### Instructions to follow
Search the entries for lines that contain the word "Choose", and report each one found.
#### Raw data ####
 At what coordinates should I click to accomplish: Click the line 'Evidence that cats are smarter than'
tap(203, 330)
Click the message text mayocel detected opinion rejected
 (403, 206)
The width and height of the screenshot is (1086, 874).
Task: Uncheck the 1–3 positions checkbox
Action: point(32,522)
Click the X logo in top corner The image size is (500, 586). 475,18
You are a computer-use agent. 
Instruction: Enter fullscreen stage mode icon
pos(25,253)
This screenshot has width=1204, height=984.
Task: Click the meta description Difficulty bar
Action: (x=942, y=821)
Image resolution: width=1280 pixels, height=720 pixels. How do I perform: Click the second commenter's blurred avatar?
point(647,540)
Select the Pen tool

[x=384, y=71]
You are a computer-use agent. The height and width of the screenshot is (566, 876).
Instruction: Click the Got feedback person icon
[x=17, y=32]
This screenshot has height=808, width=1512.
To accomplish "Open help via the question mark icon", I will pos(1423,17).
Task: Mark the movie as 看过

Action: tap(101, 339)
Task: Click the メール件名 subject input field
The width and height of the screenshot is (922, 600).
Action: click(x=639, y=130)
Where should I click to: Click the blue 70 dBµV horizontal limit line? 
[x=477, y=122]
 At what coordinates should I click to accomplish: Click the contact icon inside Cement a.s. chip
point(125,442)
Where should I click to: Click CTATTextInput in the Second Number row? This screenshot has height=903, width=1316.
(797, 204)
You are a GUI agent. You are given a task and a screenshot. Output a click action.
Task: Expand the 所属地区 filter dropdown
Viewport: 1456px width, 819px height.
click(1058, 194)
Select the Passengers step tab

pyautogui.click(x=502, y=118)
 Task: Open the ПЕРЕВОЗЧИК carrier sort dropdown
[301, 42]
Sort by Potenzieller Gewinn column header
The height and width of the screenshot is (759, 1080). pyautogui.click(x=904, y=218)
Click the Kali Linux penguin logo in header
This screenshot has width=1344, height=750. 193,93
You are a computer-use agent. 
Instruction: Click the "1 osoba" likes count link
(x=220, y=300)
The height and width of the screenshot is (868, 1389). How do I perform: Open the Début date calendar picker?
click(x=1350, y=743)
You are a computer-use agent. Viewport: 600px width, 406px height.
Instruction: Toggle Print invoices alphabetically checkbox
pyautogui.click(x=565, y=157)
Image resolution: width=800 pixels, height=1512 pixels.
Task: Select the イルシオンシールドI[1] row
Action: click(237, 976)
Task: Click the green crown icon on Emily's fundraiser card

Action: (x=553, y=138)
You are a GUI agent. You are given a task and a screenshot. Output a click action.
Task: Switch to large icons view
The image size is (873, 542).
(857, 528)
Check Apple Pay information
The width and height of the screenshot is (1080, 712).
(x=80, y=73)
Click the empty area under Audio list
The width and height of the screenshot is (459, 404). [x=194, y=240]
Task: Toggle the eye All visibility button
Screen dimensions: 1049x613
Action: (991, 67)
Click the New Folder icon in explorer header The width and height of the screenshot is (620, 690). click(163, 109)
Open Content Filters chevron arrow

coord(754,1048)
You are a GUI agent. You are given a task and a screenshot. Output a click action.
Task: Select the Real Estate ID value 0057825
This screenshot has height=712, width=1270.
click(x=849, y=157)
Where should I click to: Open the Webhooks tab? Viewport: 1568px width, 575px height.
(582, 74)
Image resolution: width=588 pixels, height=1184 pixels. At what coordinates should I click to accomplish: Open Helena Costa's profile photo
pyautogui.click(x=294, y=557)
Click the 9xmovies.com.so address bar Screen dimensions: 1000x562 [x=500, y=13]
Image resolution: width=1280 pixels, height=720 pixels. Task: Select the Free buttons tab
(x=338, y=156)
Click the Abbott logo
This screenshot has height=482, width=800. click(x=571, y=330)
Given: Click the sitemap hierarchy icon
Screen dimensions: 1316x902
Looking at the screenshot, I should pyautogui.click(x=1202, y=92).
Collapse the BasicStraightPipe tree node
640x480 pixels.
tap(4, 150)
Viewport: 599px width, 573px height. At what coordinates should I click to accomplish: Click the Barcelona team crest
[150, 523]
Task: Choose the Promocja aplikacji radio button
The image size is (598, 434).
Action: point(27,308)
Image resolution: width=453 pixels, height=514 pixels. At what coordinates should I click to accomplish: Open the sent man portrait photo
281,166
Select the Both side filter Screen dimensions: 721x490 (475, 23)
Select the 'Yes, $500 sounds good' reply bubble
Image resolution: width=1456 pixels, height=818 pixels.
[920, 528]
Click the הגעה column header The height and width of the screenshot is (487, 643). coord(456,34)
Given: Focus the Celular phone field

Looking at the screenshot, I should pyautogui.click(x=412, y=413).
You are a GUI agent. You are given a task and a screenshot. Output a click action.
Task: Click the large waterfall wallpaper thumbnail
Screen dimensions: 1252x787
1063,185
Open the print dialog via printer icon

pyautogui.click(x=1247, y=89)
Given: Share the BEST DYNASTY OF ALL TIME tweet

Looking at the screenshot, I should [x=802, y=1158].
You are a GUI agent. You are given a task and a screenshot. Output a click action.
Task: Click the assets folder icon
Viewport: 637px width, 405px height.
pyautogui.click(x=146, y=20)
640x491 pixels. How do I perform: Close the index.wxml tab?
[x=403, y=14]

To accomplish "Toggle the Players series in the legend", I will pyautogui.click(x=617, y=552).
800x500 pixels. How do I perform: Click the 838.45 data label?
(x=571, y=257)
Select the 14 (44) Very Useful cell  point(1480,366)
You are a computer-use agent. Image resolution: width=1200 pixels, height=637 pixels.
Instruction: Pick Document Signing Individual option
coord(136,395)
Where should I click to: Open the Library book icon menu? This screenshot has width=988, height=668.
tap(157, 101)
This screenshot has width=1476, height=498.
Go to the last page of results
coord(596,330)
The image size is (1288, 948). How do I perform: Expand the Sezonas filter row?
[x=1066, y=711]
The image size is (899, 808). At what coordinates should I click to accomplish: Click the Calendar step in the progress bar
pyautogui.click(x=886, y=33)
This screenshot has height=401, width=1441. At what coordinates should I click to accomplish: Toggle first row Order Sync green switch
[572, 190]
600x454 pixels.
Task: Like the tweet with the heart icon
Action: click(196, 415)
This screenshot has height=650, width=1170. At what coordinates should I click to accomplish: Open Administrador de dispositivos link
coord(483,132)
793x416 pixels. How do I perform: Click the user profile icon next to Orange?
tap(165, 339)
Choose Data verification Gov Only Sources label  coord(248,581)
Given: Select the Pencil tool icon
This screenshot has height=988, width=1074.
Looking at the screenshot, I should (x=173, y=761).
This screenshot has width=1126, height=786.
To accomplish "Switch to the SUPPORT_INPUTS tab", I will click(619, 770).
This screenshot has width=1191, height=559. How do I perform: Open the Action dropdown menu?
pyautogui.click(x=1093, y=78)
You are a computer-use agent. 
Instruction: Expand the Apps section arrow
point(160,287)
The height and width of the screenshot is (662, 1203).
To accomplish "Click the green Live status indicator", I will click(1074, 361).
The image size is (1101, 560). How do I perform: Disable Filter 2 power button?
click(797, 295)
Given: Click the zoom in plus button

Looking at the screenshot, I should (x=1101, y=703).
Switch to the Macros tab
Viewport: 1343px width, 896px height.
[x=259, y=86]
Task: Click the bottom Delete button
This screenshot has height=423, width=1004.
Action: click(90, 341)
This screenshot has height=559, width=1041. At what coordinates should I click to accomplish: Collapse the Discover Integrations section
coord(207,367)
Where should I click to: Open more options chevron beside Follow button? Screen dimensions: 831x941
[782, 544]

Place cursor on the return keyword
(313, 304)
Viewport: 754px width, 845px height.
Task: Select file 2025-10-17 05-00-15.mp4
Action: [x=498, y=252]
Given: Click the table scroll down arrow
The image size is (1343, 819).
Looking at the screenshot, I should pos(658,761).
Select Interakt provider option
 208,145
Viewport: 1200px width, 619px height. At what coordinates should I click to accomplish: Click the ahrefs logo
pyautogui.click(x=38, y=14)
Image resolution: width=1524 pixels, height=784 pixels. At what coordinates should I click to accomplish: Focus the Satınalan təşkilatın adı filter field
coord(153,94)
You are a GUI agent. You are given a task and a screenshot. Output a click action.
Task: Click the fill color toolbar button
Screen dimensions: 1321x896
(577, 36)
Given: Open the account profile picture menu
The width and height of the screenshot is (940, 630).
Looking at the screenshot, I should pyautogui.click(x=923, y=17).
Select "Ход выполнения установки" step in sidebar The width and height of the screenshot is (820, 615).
####
### Exercise answer
Task: Choose the Promocja aplikacji radio button
Choose Data verification Gov Only Sources label  coord(248,581)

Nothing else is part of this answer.